Octavius scraped together a flashlight, some plastic-sealed food, and a coat that smelled faintly of old dreams. His apartment was cavernous and echoing. He stepped into the night’s impossible thickness with his odd little bundle.
The air tasted like rust and echoes. The city had folded inward. He was walking inside someone else’s memory. It all felt like the dream that keeps dreaming even after you’ve woken up bleeding.
And yet, it was real; it hurt in places he didn’t know could ache.
After a few hours of trudging forward, Octavius forgot how to speak—not out of silence, but because language seemed to have peeled away like old wallpaper. So, instinctively, he talked to himself.

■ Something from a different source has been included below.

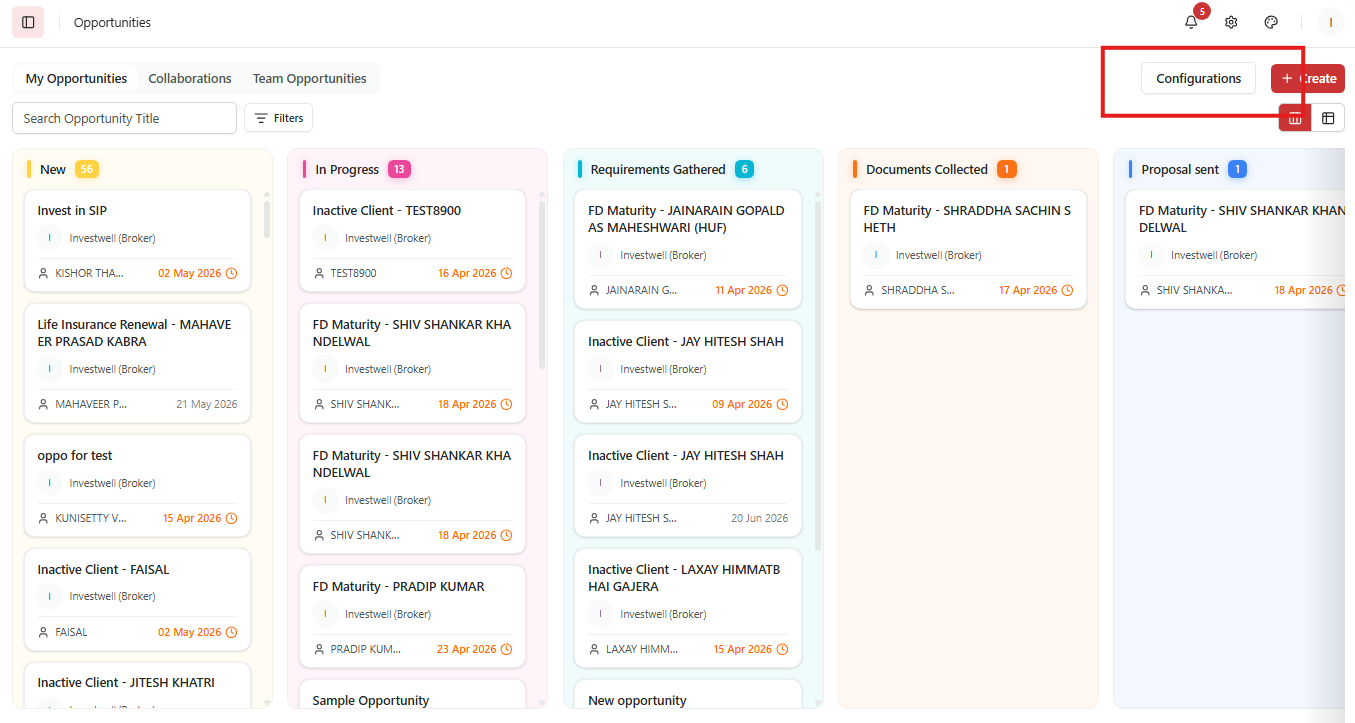Click the red Create button
The height and width of the screenshot is (723, 1355).
(x=1308, y=78)
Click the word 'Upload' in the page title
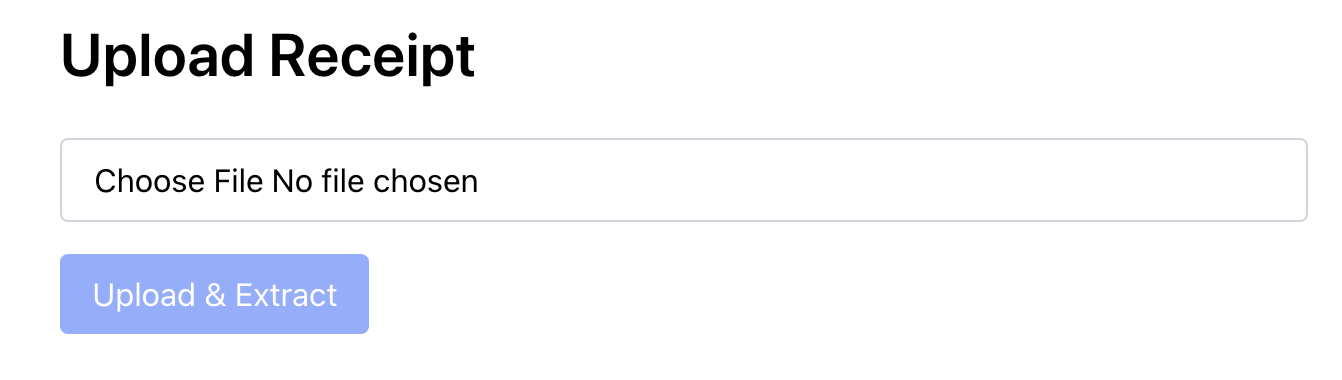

But the sounds that slithered from his mouth were wrong— burps of wet consonants and backward vowels. He laughed bitterly. The night had chewed up meaning and spat it into knots.
He stumbled upon a road that once led to the subway or something shaped like a subway. The road had grown arrogant, stretching, yawning, and expanding with every step. Each time he moved forward, it slipped ahead like a serpent.

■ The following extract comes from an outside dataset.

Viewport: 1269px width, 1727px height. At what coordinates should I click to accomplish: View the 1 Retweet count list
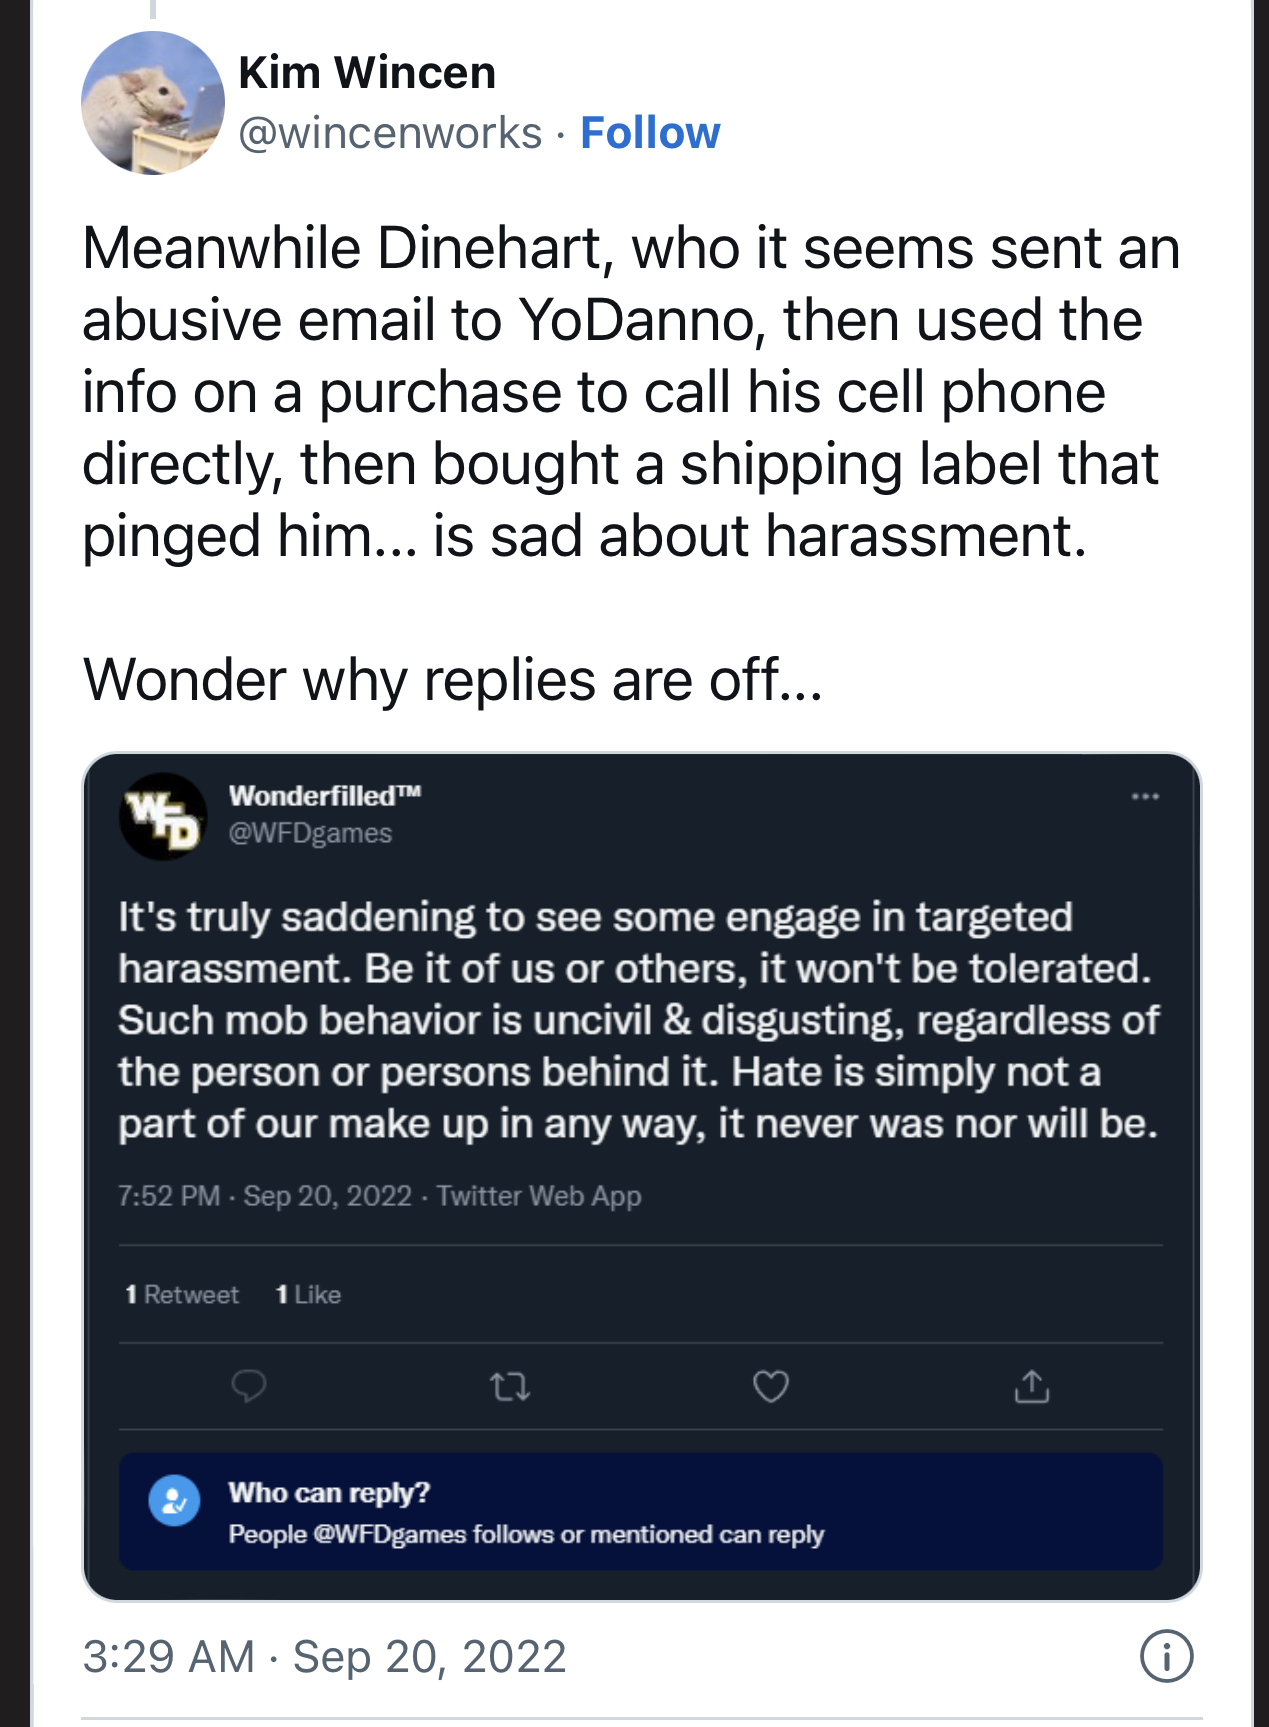182,1295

In the never-quite-distance, a woman appeared. Or maybe she was always there, leaking out of the edges of reality. She wore a luminous white dress that hurt to look at, like moonlight suffering from a fever. Her shape flickered between solid and soft static like she was caught between film frames.
She raised a skeletal hand and curled a finger. When it came, her voice rasped like paper caught in a throat.
“What is always with you but never seen? What leads the blind but follows the sighted?”
The question floated in the air, suspended on invisible hooks. Octavius blinked. Her eyes were hollow—tunnels without end—but behind them, something seemed to watch him from the other side of forgetting.
He didn’t speak; he remembered. The word came like a whisper from his bones, bypassing his ruined tongue.
“Shadow,” he said. The sound made the world shudder slightly.
The woman smiled—if that’s what it was—and then collapsed inward, folding into herself like an origami ghost, vanishing in a puff of pale memory.
And then the darkness deepened, pressed tighter until the universe shrank to the size of his pupils. He could see nothing. Not even himself.